I once took a control theory class where we studied how imprecise components could be used to build a more precise system if one understood the behavior of the components and their behavior was predictable. But this proposal starts with unpredictable components.
In theory a singlecoin flip has a zero percent chance of 50%, so basically totally unreliable, however over time it will tend more and more towards 50% and at infinity flips we have a party.
Do you have any understanding what kind of reliability testing goes into electronic components? I do, and by the time they go into production the reliability is not a crap shoot. There are thermal cycling tests in various humidity conditions, along with die shear tests, die pull tests, ESD tests, ball sheer, and a few others I’m forgetting. This is a real science. Why do you think cars can run for decades on electronics that survive -40C to + 40C?
Error Correcting Codes solve a limited version of this problem.
The basic idea is that you have an unreliable data channel. Maybe it corrupts 10% of the bits; maybe 49%. Regardless, you can achieve arbitrarily high reliability through use of the right code. Arbitrary does not mean 100%–it just means (like leachim said), that you can have as many nines in your reliability figure as you want.

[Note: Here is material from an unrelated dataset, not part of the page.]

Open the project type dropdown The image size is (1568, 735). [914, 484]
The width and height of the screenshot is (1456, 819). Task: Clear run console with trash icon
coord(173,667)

As much as we’d like to deny it, a huge chunk of computer science is statistical in nature. The entire security of the internet is based on it being hard to guess many-bit numbers. Given enough time, an attacker would break in, but in practice either the universe won’t last that long or the data will be useless by the time the code is broken. Likewise, error correcting codes may fail, but if the rest of the system is much more likely to fail, there is no problem.
One can actually achieve this arbitrarily high reliability without arbitrarily high overhead. One simple way of checking that your data is correct is via a checksum; a kind of merged version of the other bits in your message. A well-built checksum will give a false-positive as frequently as the inverse of its number of possible values. For instance, a 16-bit checksum has 65536 different values, and you can expect that it will falsely claim your message is correct 1/65536 of the time.

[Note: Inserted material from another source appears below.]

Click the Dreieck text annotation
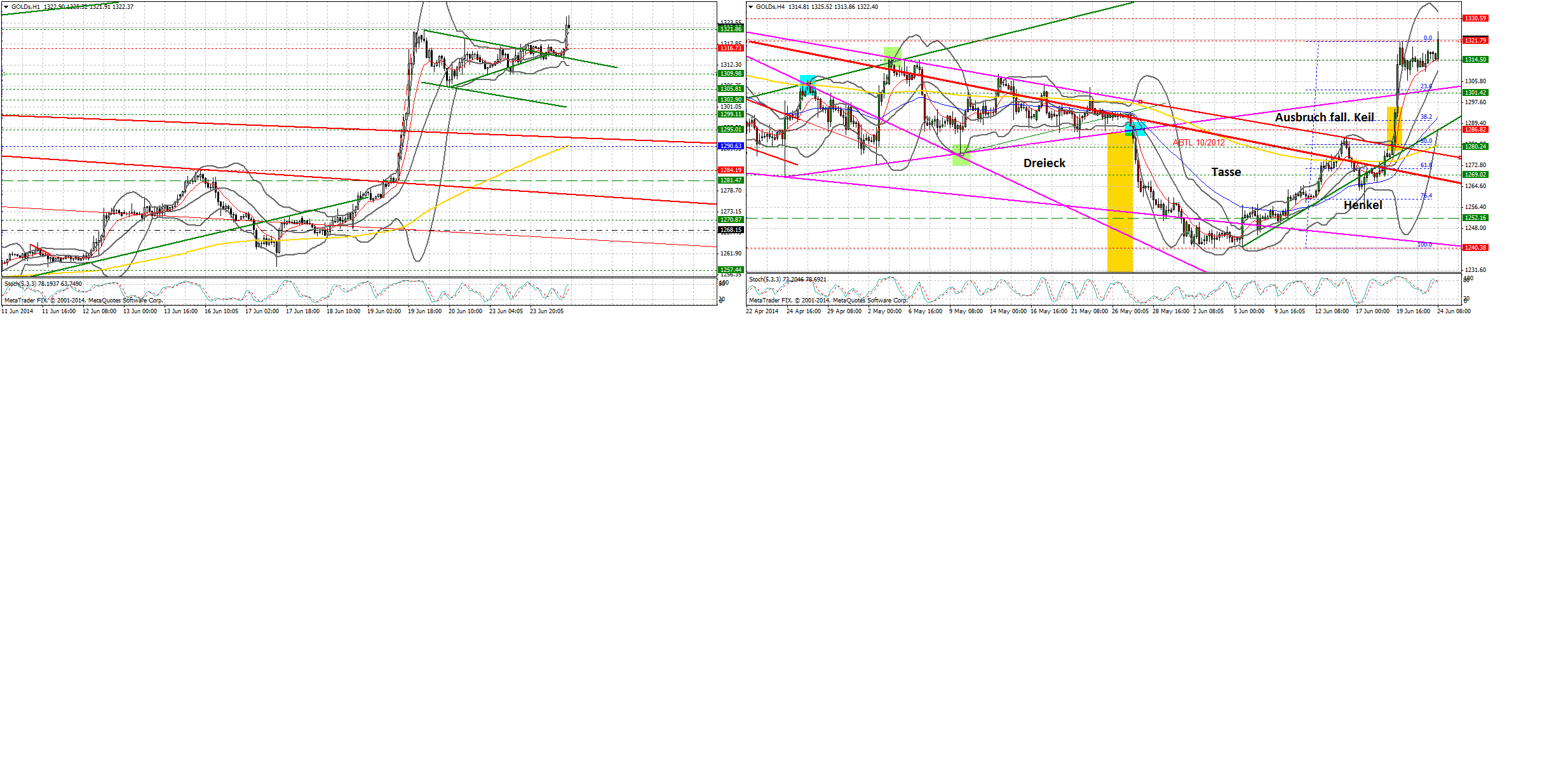1568x765 pixels. pyautogui.click(x=1045, y=163)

Suppose you dedicate half your bits to the checksum value. Then, as your message size increases, your checksum reliability gets vastly better. Each doubling of the number of bits in your checksum doubles the number of nines in your reliability. The 16-bit checksum is 99.998% reliable; a 32-bit checksum is 99.99999998% reliable. It doesn’t take long to get to the point where, if every atom in the universe was sending out messages at Planck time speeds, it would still take the duration of the universe where you could expect a failure.
Then why do they run for only decades rather than forever? Of course companies do everything they can to ensure the reliability of their components. They all can still fail. If nothing else, cosmic rays induce unpredictable failures. With an unlimited budget, it’s possible to reduce the probability of failure to any arbitrary NONZERO value.

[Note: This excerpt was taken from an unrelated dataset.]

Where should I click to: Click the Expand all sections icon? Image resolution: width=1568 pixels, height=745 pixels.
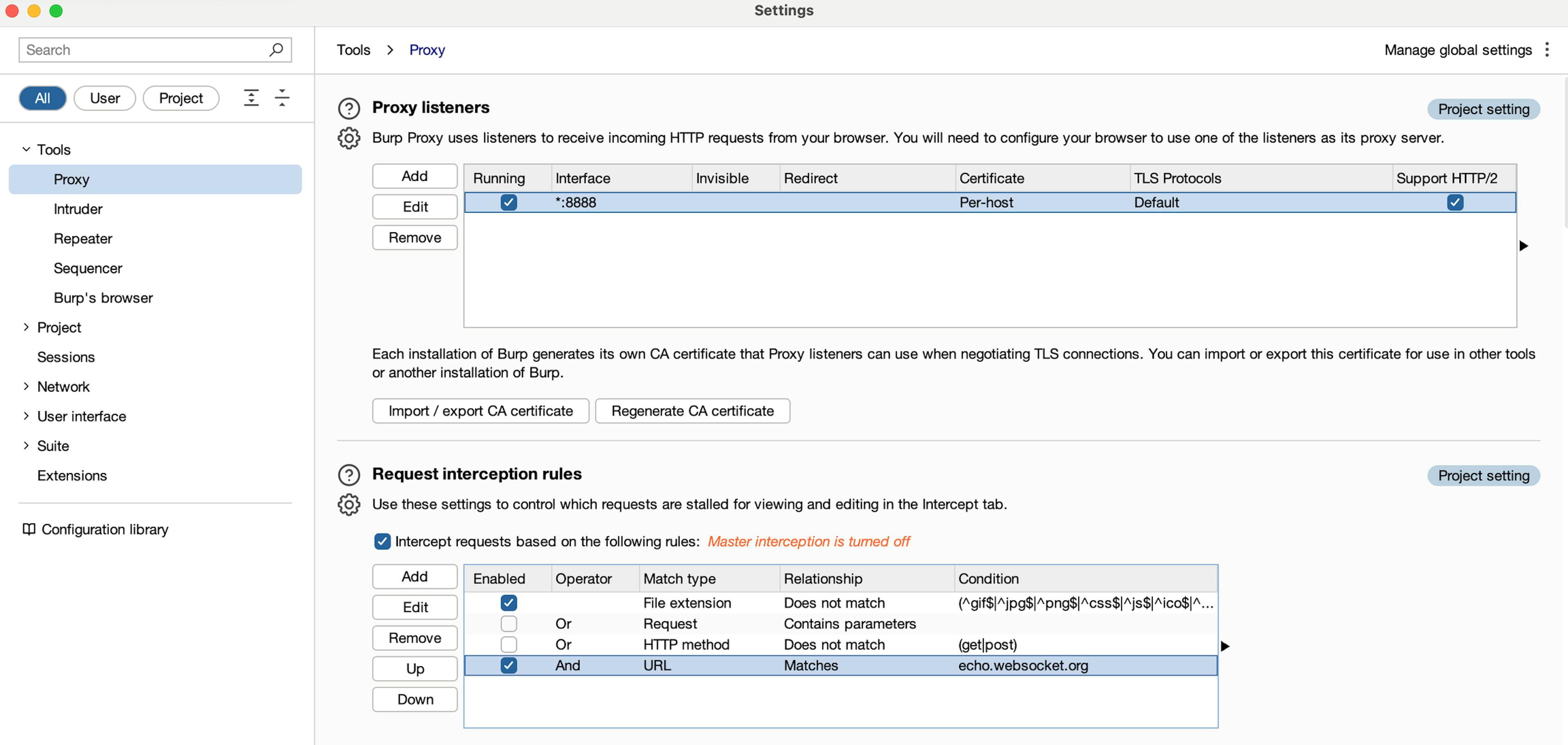tap(252, 98)
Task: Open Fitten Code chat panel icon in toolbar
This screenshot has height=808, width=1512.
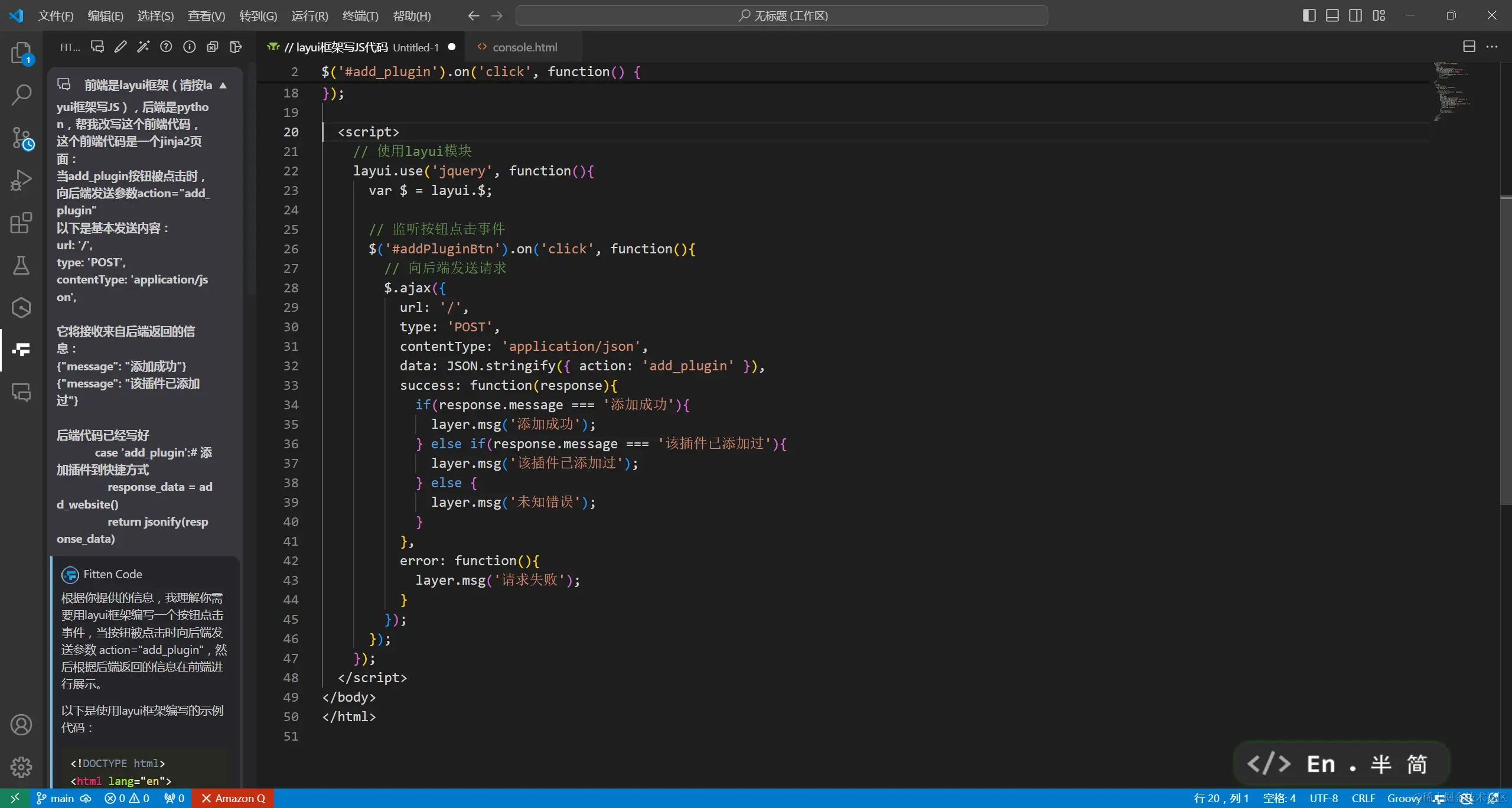Action: (x=97, y=47)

Yeah–like I said, ECC only solves a very limited version of the problem. Fortunately, logic gates tend to be more resistant to errors than SRAM (used in caches) and DRAM. So putting ECC on your cache and memory is generally a good improvement. If you have to deal with logic errors, you don’t have much choice than to run multiple units and have them vote on the right outcome, and restarting any units that fail (spacecraft generally use this approach).
All I can say is: try working with Unidata sometime.
Although this is a hypothetical/theoretic question, it’s based on a real-world problem I am trying to solve. The fundamental architecture of a system I am trying to support simply isn’t 100% reliable; any given programmatic action (say, launching a subroutine, or writing a value to a database file) can simply fail to happen.
In reality, it won’t be random - it will be driven by hidden factors, but in practice, it might as well be random, because those factors are simple things like the happenstance of the number of users trying to do similar things at once. The software is itself engineered to try to control this, but because the control mechanism is written using the same fallible architecture, it sometimes also fails to prevent failure.